▸ Raw records:
[BEGIN]

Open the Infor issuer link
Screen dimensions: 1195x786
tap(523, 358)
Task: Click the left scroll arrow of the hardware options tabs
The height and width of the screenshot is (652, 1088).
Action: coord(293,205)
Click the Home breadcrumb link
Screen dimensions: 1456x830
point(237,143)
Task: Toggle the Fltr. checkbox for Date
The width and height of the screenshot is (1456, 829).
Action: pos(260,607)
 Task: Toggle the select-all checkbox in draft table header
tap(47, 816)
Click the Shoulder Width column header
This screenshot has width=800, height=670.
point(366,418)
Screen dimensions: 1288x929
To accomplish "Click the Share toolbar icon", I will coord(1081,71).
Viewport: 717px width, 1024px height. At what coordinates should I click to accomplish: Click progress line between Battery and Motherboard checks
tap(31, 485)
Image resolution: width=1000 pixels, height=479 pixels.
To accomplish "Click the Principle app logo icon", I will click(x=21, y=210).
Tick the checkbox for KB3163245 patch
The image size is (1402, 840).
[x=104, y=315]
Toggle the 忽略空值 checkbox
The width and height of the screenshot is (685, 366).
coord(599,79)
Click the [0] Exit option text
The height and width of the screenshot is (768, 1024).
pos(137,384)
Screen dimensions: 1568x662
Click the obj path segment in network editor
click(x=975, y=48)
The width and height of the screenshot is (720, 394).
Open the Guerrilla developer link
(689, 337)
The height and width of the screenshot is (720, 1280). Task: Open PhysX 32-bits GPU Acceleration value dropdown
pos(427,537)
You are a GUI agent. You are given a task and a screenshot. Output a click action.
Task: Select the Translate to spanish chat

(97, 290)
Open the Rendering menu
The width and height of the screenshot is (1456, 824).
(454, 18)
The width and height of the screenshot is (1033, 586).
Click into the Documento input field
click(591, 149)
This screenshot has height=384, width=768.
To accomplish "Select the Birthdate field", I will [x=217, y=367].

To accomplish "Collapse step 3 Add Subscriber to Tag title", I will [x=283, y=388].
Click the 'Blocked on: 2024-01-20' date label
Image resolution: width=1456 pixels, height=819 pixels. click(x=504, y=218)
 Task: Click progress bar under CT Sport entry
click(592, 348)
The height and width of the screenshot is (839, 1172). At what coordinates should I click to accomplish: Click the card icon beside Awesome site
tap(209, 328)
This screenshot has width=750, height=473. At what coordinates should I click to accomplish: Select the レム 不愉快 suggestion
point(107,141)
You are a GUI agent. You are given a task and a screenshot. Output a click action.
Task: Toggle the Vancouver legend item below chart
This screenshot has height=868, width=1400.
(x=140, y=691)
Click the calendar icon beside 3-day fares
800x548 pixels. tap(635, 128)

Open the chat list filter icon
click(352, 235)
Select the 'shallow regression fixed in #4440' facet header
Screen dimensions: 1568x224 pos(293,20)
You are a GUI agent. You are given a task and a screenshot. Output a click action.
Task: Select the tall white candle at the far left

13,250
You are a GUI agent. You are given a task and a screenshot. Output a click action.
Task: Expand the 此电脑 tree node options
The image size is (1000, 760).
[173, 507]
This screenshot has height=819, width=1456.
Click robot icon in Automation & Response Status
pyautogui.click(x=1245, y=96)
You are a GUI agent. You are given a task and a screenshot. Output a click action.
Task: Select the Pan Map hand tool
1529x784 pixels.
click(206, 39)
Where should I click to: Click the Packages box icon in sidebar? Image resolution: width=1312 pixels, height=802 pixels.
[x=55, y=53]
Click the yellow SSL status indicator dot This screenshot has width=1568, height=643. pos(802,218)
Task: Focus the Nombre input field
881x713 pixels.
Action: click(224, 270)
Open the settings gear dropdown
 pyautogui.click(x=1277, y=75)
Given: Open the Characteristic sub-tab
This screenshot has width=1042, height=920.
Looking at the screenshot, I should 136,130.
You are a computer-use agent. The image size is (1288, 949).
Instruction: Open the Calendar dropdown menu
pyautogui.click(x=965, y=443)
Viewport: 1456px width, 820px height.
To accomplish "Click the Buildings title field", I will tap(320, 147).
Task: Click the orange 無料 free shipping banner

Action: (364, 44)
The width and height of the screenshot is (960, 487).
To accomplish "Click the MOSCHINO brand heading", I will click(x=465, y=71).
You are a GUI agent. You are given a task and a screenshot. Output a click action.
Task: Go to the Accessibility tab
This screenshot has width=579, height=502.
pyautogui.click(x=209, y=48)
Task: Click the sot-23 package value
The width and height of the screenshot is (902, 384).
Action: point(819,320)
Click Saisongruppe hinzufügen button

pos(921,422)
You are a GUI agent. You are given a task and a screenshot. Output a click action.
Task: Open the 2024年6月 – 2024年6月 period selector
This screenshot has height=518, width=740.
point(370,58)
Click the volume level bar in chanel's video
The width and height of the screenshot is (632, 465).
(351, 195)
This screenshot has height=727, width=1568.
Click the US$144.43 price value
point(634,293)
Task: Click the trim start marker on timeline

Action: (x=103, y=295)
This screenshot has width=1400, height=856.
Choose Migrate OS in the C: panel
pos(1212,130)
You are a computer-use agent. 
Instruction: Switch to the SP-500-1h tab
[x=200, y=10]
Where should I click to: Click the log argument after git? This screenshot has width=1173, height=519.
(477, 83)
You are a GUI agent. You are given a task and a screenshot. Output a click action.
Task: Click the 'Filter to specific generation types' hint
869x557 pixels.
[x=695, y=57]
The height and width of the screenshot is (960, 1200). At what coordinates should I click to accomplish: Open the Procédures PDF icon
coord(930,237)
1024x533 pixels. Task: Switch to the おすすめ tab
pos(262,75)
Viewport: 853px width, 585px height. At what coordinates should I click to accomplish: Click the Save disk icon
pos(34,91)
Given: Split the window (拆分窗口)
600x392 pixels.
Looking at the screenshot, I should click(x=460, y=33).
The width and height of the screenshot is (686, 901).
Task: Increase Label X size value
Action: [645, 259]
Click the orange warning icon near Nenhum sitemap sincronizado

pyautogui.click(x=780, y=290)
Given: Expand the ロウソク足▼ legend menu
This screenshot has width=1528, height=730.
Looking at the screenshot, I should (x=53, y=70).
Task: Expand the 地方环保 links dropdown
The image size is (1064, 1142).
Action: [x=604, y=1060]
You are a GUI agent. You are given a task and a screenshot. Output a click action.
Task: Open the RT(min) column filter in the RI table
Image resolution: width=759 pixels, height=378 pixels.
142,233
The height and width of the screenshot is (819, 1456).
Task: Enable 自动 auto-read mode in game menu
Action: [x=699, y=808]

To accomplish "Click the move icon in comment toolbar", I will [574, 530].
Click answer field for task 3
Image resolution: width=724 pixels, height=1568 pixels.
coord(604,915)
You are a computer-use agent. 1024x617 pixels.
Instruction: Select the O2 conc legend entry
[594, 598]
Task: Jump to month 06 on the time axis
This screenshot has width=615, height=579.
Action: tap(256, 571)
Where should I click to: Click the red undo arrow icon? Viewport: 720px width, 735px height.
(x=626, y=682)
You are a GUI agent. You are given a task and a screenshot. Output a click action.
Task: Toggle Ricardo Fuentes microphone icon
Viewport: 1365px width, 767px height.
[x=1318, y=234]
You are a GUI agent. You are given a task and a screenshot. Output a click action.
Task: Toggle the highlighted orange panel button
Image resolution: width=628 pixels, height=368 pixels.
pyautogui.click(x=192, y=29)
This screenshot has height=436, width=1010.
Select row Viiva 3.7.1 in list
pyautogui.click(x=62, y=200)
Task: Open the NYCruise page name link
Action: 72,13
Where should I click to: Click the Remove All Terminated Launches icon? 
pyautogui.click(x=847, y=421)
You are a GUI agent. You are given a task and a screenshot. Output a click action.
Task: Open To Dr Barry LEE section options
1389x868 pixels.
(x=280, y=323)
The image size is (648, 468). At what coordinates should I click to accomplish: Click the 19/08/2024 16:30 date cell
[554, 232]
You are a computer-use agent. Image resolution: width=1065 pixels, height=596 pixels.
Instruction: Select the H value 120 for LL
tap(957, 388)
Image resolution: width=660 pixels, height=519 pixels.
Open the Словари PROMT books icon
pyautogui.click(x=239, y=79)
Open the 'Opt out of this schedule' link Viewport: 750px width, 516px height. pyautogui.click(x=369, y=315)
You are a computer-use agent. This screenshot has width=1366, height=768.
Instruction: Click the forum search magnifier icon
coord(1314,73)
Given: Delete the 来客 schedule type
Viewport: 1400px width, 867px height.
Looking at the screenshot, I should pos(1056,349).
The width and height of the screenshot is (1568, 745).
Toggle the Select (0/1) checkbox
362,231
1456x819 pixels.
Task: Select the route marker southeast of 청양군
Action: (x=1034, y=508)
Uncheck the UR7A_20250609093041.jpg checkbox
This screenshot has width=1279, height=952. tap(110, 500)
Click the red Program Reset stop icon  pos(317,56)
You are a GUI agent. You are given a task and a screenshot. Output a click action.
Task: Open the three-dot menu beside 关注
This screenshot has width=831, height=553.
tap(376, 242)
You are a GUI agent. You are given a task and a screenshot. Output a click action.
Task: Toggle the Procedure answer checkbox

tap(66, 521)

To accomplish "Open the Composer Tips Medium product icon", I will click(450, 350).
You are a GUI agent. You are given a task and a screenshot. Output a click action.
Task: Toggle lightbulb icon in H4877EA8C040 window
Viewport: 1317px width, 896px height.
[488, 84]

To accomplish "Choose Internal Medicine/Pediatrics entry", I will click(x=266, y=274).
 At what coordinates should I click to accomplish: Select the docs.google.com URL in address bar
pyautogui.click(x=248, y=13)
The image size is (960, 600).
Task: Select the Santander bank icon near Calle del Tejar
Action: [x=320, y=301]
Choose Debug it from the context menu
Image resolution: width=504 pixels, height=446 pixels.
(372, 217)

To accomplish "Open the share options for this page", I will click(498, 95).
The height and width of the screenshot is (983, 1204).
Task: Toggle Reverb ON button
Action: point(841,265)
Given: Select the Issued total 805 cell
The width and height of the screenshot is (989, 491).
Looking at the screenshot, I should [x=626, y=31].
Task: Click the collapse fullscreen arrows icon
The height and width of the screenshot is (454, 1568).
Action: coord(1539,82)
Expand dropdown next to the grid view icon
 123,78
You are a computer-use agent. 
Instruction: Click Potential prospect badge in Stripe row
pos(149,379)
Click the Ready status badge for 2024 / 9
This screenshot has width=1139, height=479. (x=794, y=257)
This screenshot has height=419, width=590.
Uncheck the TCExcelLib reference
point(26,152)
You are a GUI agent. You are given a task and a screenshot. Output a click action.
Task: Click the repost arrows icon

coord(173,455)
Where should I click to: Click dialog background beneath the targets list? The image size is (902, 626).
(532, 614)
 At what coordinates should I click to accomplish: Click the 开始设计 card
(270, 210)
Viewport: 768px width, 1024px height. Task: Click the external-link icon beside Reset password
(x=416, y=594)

[END]

Rewrite the material from the line containing "Given: Open the Characteristic sub-tab" through the line containing "pyautogui.click(x=965, y=443)", swapping "Calendar" for "Schedule" and leaving everything else as it is. Give only those lines.

▸ Output below:
Given: Open the Characteristic sub-tab
This screenshot has width=1042, height=920.
Looking at the screenshot, I should 136,130.
You are a computer-use agent. The image size is (1288, 949).
Instruction: Open the Schedule dropdown menu
pyautogui.click(x=965, y=443)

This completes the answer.